● Data records:
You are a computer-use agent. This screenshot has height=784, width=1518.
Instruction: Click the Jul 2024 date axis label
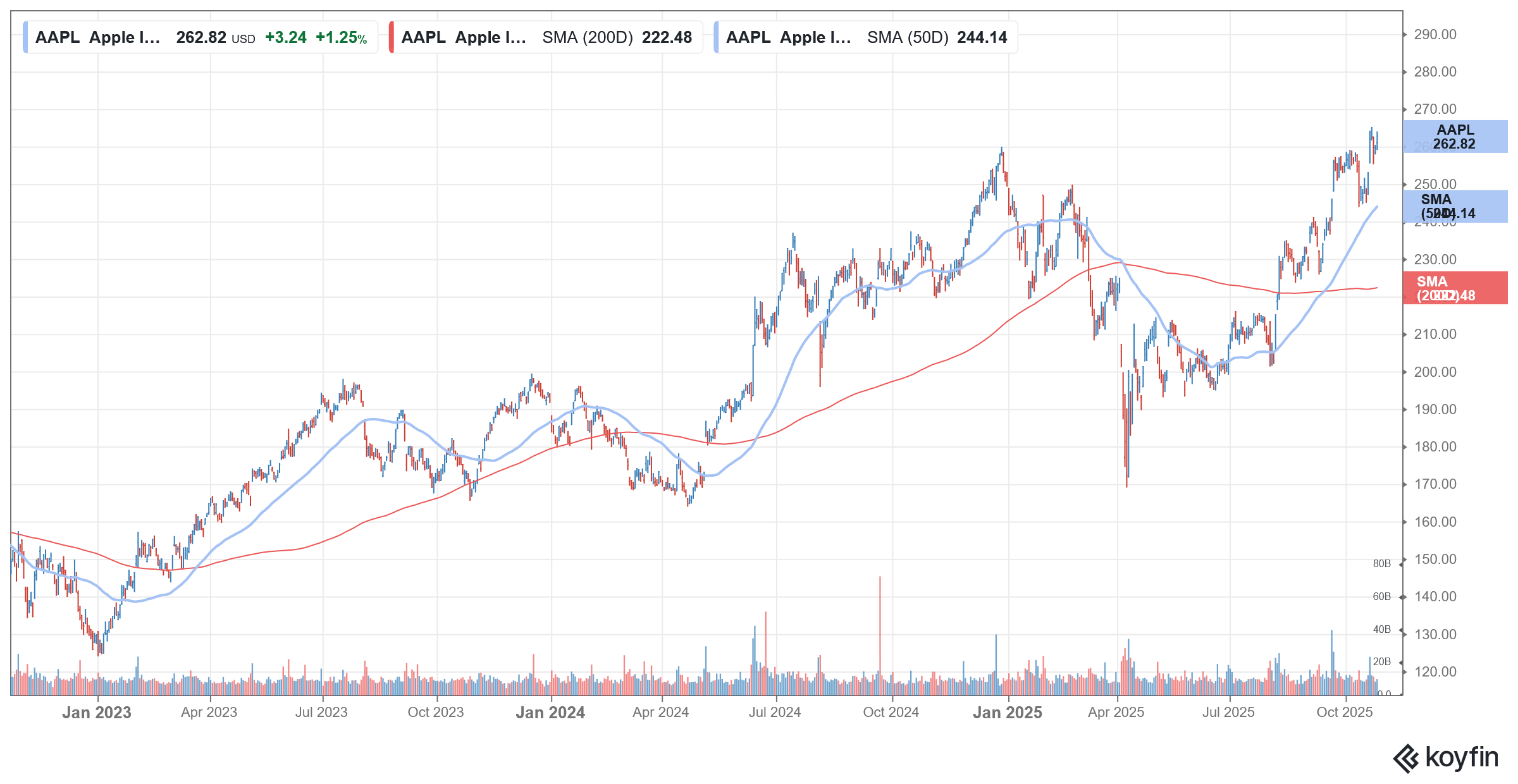(x=774, y=713)
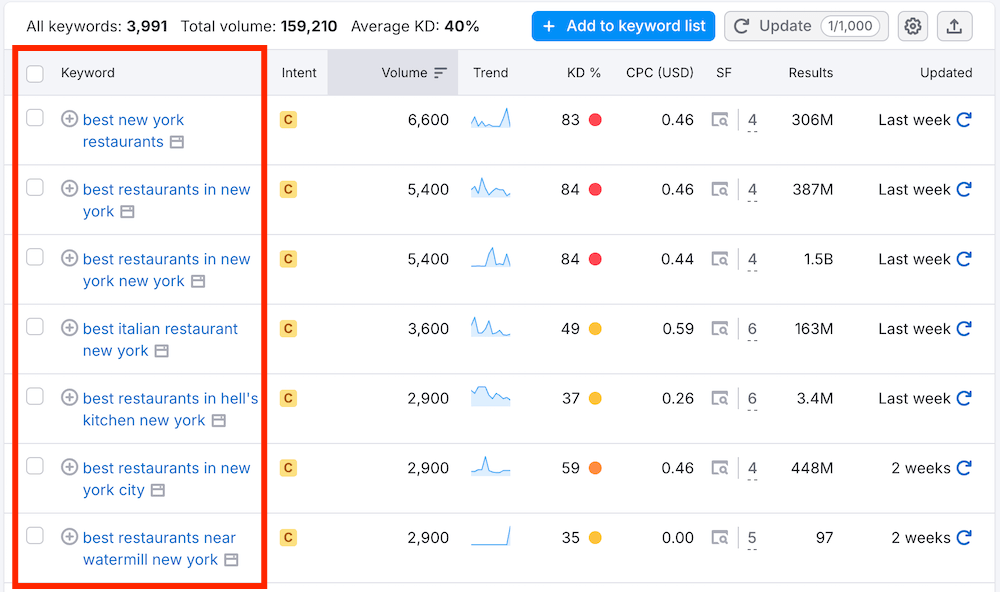The height and width of the screenshot is (592, 1000).
Task: Click the Intent column header
Action: click(299, 73)
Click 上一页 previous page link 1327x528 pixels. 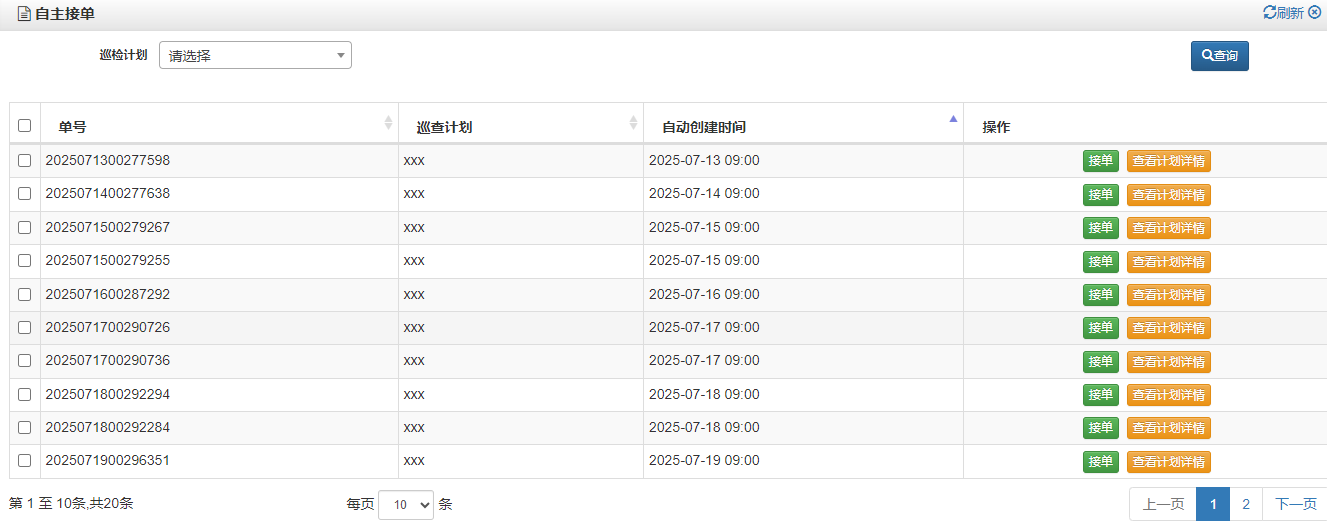pyautogui.click(x=1163, y=505)
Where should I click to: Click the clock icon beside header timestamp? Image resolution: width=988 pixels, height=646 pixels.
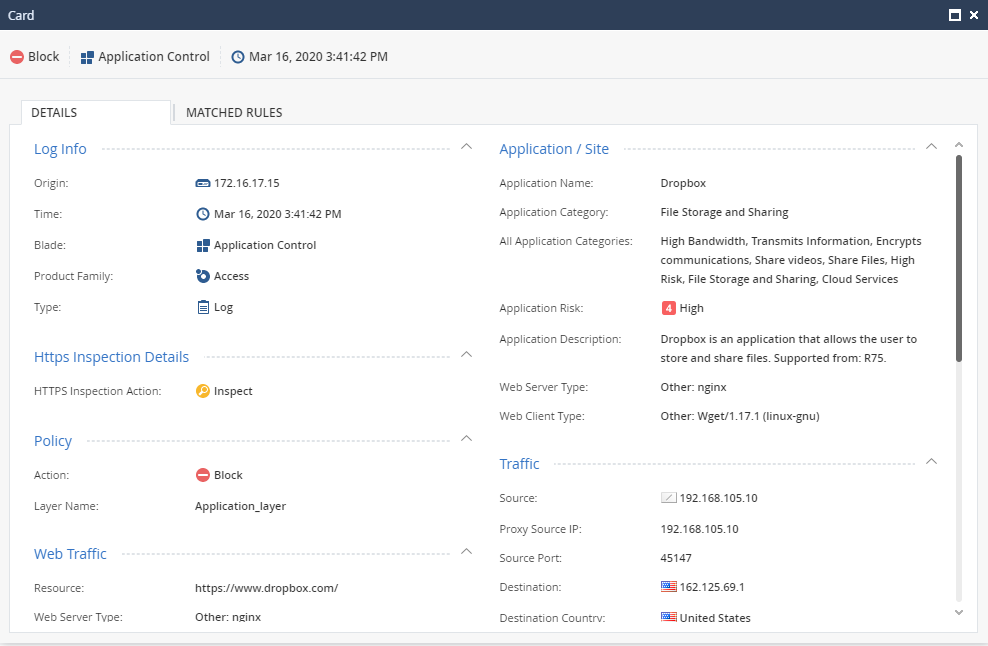pos(238,57)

● TASK TO COMPLETE: Return each line of the items above that contains the word "header".

● WRITTEN SOLUTION:
Task: Click the Intent column header
Where should I click to: Click the clock icon beside header timestamp? Image resolution: width=988 pixels, height=646 pixels.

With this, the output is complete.